As you say they’re not as attractive as the crazy Kwasi days, but RPI flattish & basically tax free on a ladder with an average term of 5 years or so still isn’t to be sniffed at. If we could get anything like that on granny bonds many of us would be filling our boots?
@Vroom — Fair enough. Thanks for the offer, perhaps we’ll run an article to sanity check by you as there’s such a divergence between what’s possible on the platforms etc.
@The Investor. This is quite a good read on why the permacrisis might be different this time:
https://www.linkedin.com/posts/adam-lent-5b461a196_permacrisis-climate-environment-activity-6997838793730859008-T0Mg/
I think it’s a bit better argued that the one earlier in the thread (even if their heart was in the right place).
@G — Morning! No argument that the climate crisis / environmental threat is real. I cite it in my reply up the thread, and said it was the biggest long-term threat well over a decade ago now:
https://monevator.com/environmental-degradation-and-wealth/
What IMHO it is not going to do though is stop the S&P 500 going up 50% or whatnot over the next five years. It’s a long-term existential threat, and to the extent that one can do anything about it as an individual from a financial perspective, following catastrophic prophets in the midsts of bear markets has never historically been the winning strategy.
I skimmed the article and I think he’s too gloomy about alternative energy FWIW. The downsides of tidal, solar, wind and nuclear to me lie in the ecosphere impacts (whole life) not in their inability to massively supplant burning fossil fuels (some of which will continue indefinitely for sure).
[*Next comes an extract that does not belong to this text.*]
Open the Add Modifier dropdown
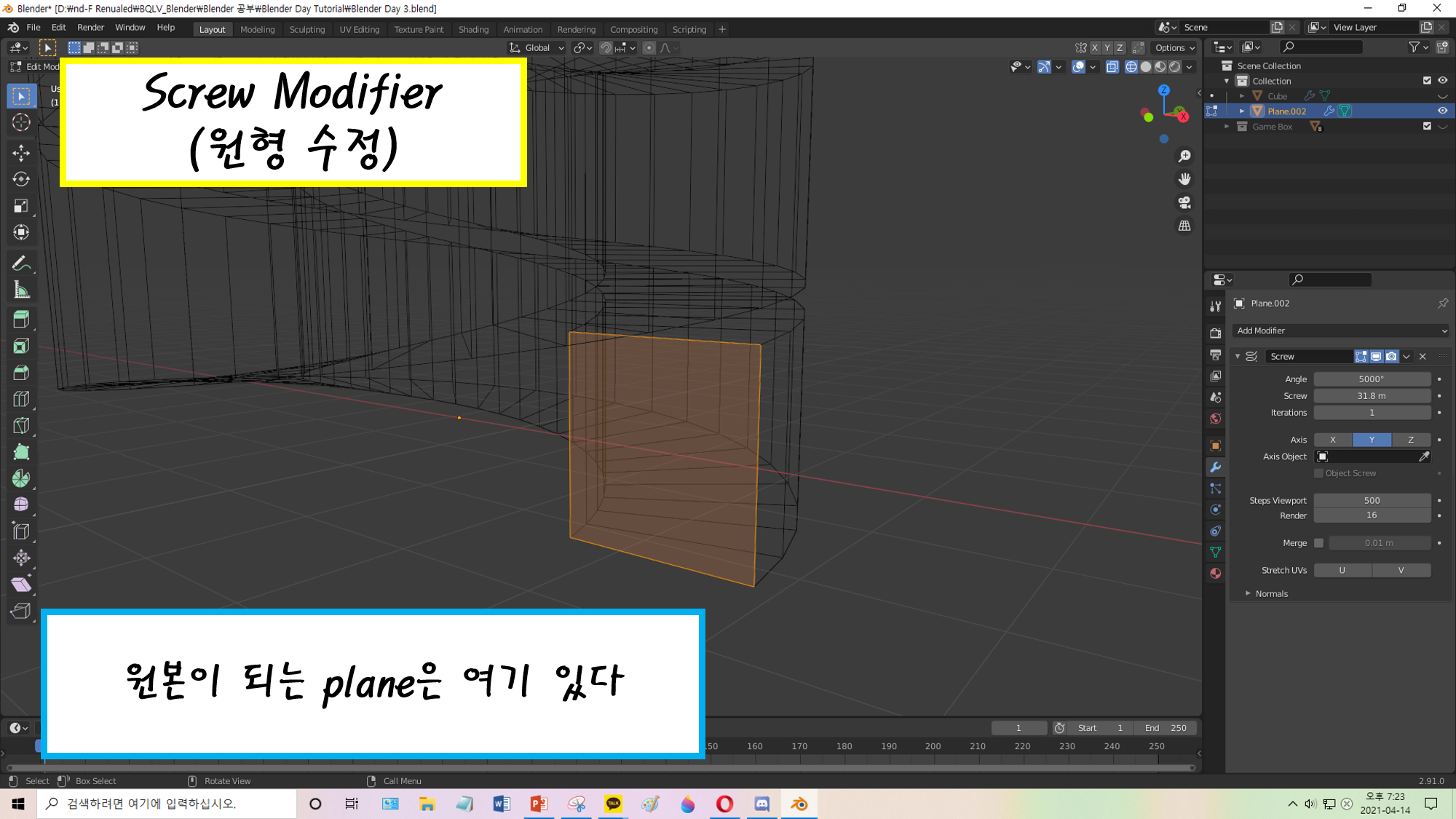1456x819 pixels. coord(1341,331)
Cheers!
@The Investor
Re your reply to Fage (36)
Is some sort of segregated area of Monevator for more active investing discussion something you would consider? An ‘erratic and unstable portfolio’ to compliment the Slow and Steady perhaps. I jest but for those of a more active predilection it would be really interesting to hear what you and others are doing from time to time if such discussion could be labelled with sufficient health warnings so as not to undermine the broader message.